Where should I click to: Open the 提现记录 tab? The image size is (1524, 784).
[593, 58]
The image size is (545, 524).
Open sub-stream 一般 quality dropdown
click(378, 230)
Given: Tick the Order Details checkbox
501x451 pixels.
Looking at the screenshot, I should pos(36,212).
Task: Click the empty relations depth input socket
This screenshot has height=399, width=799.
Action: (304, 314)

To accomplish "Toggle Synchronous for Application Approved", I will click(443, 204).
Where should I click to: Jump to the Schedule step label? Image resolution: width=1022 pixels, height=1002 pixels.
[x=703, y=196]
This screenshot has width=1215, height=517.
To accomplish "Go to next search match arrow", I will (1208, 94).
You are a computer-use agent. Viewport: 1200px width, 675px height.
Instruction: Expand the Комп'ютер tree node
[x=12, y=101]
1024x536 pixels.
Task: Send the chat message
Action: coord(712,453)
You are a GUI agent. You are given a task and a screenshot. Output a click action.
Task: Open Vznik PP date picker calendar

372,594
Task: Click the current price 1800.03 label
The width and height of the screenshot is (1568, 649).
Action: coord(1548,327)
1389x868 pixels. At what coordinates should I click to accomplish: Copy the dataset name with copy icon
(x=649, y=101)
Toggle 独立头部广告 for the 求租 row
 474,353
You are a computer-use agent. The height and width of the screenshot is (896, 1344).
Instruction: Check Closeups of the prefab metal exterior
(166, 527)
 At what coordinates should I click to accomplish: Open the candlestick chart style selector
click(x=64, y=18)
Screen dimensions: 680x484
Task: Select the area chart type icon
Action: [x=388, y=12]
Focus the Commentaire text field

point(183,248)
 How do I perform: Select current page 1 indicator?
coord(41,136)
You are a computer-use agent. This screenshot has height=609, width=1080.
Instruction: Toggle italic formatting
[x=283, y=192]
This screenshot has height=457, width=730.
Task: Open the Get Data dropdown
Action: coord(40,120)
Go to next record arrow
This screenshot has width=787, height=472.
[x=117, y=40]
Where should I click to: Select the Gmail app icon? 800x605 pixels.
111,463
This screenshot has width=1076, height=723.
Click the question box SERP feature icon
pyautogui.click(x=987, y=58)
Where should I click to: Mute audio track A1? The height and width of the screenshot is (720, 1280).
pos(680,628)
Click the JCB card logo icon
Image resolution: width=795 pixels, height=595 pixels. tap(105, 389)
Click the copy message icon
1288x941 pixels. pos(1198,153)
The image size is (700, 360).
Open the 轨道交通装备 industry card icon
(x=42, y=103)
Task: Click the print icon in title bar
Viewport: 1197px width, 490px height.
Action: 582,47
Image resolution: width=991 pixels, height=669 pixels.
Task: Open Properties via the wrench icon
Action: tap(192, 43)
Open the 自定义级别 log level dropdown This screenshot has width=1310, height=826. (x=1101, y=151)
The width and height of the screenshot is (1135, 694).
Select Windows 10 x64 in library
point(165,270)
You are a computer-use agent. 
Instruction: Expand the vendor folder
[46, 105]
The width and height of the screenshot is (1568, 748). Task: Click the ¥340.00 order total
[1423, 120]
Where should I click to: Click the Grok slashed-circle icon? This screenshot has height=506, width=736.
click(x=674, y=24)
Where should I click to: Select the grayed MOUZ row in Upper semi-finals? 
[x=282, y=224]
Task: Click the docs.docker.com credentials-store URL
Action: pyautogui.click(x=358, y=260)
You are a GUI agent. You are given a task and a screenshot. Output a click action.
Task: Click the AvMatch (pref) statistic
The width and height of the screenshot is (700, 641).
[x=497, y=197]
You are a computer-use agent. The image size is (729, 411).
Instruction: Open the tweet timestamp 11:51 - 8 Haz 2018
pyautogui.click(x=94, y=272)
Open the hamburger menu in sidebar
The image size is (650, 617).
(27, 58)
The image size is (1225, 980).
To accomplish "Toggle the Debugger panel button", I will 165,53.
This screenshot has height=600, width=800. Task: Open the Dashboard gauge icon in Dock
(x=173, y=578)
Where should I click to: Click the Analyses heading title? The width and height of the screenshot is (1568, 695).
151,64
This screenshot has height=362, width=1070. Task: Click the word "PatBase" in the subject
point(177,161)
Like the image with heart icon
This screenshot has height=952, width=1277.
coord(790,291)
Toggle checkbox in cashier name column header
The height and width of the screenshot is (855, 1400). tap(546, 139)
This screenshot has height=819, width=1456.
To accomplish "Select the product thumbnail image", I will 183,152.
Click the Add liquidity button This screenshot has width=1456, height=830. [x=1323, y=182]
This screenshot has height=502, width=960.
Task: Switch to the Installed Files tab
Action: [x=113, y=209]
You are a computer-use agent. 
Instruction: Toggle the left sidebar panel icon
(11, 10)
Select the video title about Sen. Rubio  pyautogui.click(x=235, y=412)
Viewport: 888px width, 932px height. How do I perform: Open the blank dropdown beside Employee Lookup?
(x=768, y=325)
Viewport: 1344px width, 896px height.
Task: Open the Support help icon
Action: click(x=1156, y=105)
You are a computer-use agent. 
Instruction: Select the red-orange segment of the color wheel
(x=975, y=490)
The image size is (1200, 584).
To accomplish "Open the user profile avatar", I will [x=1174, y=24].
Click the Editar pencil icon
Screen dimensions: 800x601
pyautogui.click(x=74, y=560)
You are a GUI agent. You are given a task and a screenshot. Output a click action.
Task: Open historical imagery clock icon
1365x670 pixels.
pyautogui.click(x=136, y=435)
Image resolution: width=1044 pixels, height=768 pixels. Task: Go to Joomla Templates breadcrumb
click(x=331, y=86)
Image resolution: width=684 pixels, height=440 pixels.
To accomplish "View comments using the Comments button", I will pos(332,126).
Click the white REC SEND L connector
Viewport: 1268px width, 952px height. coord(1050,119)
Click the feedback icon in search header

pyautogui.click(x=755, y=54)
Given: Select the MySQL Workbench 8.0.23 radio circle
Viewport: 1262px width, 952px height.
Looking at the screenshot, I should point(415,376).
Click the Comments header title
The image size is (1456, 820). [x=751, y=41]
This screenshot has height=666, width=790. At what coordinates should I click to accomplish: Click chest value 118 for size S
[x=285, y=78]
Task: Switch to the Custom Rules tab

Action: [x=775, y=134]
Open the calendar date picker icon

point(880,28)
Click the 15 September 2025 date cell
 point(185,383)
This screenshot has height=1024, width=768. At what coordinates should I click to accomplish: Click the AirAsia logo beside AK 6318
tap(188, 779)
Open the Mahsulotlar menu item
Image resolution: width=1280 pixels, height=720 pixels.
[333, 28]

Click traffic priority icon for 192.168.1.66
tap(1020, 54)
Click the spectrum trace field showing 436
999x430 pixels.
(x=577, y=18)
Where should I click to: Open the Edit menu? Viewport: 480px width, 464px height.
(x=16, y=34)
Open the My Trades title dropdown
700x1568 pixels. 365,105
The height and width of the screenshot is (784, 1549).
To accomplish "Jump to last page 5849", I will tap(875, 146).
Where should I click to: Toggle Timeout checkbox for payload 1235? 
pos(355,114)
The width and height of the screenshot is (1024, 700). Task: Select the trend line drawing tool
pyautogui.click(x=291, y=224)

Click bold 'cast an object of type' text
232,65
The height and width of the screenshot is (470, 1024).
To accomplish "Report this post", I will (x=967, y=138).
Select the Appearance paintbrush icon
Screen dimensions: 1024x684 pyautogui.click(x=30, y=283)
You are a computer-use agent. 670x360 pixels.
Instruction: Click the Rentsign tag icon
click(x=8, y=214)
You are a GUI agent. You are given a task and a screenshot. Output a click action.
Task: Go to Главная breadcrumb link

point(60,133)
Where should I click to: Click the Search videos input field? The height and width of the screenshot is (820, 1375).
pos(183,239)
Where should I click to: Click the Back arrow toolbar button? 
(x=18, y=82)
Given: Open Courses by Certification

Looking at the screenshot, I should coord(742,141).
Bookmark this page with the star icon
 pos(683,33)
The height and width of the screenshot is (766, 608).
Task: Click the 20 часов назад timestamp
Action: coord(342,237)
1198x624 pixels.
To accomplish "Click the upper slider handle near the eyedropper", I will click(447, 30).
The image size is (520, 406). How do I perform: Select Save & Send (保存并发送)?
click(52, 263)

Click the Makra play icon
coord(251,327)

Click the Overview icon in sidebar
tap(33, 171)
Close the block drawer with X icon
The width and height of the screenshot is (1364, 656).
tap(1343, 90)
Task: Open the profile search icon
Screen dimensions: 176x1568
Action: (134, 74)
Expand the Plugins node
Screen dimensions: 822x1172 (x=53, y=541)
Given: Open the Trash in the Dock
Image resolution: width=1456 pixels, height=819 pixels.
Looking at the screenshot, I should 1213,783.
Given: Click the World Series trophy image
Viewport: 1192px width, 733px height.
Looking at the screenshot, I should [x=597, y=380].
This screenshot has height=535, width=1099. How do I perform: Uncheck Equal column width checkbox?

==============================

• _Exercise details_: Go through the entries above and report every line in which the word "profile" appears.

• _Response below_:
To accomplish "Open the user profile avatar", I will [x=1174, y=24].
Task: Open the profile search icon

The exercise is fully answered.